• 取り組む課題: 宇宙ビジネスの中心地を扱う本文にある次の一文を英語に訳してください。『「民間による宇宙開発」や「宇宙ベンチャー」といった今日のビジネスの中核をなすコンセプトは、この地から発信された。』

• 提示された本文:
------------------------------------------------------------------------

目次

  1. LAにやってきたイーロン・マスク。宇宙ビジネスの中心地は?
  2. “Go West!”――宇宙ベンチャーの野心家が“西”に集う理由
  3. 宇宙開発の主役から宇宙ビジネスの“サポーター”へ 政府の変化とは  
  4. 欠かせないルールメイキング。民の積極さが官を動かす  

世界最大の宇宙ビジネス市場・アメリカ。この巨大なマーケットの中心地はどこなのか? アメリカで宇宙の街と言えば「こちらヒューストン」を想像するかも知れない。誰もが一度は聞いたことのあるセリフのはずだ。

しかし、宇宙“ビジネス”の街となると話は別だ。成長著しいスタートアップが集積する都市には、人財基盤、教育・研究機関、大企業、投資・金融、ビジネス支援サービス、イノベーション文化、ビジネス交流の場といった要素がバランスよく存在することが求められる。宇宙ビジネスでも同様だ。

その意味で、宇宙ビジネスの中心地は西海岸となる。私もかつて住んでいたロサンゼルス(LA)は、その筆頭だ。「民間による宇宙開発」や「宇宙ベンチャー」といった今日のビジネスの中核をなすコンセプトは、この地から発信された。

1996年~2004年に世界初の、民間による有人宇宙飛行を競った賞金コンテスト「Ansari XPRIZE」。続く2007年~2018年に、民間による月面走破を競った賞金レース「Google Lunar XPRIZE」。LAを拠点とするXPRIZE(エックスプライズ)財団は、それまでの「宇宙開発=国家主導」という概念をひっくり返す前代未聞の国際コンテストを次々に開催し、宇宙ビジネス黎明(れいめい)期に数多くの宇宙ベンチャーや起業家を生みだすきっかけを作った。

------------------------------------------------------------------------

• 抜粋した記録:
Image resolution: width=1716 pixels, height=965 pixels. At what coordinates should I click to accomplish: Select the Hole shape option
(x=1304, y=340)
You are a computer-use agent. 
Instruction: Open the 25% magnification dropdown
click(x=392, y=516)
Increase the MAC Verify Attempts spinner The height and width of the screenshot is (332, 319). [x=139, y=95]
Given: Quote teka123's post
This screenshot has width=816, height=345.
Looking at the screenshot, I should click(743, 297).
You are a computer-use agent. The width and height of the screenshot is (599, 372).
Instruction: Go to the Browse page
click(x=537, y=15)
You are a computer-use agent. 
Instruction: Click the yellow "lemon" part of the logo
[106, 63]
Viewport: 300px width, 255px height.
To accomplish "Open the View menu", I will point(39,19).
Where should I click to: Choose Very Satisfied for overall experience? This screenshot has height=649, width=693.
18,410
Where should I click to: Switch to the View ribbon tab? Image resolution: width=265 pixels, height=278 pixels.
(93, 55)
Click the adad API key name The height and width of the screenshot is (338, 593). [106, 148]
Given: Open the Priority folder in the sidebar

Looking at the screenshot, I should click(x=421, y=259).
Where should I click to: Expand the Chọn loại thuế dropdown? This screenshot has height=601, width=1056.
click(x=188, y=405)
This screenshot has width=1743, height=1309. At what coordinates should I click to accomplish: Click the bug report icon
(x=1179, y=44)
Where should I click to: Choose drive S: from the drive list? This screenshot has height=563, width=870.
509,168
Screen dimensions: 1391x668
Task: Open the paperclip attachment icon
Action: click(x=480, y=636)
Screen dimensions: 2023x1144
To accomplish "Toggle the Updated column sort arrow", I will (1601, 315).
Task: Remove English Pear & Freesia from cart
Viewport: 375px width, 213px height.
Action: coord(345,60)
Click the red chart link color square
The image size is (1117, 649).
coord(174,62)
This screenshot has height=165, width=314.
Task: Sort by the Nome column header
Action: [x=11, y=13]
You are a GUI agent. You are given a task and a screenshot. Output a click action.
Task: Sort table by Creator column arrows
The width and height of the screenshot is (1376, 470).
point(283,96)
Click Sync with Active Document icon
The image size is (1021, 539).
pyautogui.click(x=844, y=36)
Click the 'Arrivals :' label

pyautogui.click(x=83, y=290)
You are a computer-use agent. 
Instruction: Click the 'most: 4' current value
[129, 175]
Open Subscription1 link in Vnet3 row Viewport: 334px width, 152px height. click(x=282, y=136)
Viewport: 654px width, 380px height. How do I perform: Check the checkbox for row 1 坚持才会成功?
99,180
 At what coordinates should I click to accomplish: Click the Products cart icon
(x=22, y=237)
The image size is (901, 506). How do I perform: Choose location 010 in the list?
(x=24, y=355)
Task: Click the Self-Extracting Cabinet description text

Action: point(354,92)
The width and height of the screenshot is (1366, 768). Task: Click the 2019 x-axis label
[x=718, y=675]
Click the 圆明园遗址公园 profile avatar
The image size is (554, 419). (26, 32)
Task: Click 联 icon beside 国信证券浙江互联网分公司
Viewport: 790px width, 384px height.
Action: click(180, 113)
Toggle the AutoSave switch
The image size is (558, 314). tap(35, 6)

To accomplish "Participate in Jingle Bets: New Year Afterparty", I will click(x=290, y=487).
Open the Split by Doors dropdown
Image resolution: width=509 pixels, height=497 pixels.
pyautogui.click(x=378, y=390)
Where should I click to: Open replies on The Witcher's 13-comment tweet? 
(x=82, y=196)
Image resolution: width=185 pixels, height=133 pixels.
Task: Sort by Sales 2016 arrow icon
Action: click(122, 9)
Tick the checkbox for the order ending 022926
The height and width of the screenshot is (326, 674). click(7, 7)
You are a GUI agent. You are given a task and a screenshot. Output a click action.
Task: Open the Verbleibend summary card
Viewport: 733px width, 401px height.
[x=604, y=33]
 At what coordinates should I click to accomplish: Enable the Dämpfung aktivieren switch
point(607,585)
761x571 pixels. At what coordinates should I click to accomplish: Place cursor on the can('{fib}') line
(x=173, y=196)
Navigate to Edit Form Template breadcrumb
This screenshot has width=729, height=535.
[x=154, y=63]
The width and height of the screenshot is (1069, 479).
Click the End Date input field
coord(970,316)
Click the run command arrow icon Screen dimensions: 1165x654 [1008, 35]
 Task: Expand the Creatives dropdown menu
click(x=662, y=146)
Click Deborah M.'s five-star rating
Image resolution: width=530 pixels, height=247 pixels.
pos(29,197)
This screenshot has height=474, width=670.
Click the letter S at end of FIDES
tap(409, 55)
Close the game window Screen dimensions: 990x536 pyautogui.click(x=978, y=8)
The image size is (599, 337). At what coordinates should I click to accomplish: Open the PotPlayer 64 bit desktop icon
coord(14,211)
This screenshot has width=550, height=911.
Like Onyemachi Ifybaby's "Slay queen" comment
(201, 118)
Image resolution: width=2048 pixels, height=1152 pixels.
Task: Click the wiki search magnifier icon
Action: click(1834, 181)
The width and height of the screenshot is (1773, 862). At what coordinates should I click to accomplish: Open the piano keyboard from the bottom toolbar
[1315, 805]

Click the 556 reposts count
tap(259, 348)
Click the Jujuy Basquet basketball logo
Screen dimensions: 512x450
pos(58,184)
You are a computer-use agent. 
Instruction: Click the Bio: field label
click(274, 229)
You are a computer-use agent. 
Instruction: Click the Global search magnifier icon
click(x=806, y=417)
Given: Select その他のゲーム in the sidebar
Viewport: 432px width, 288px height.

------------------------------------------------------------------------

• 最終解答: Concepts such as "private-sector space development" and "space ventures," which form the core of today's business, were sent out to the world from this place.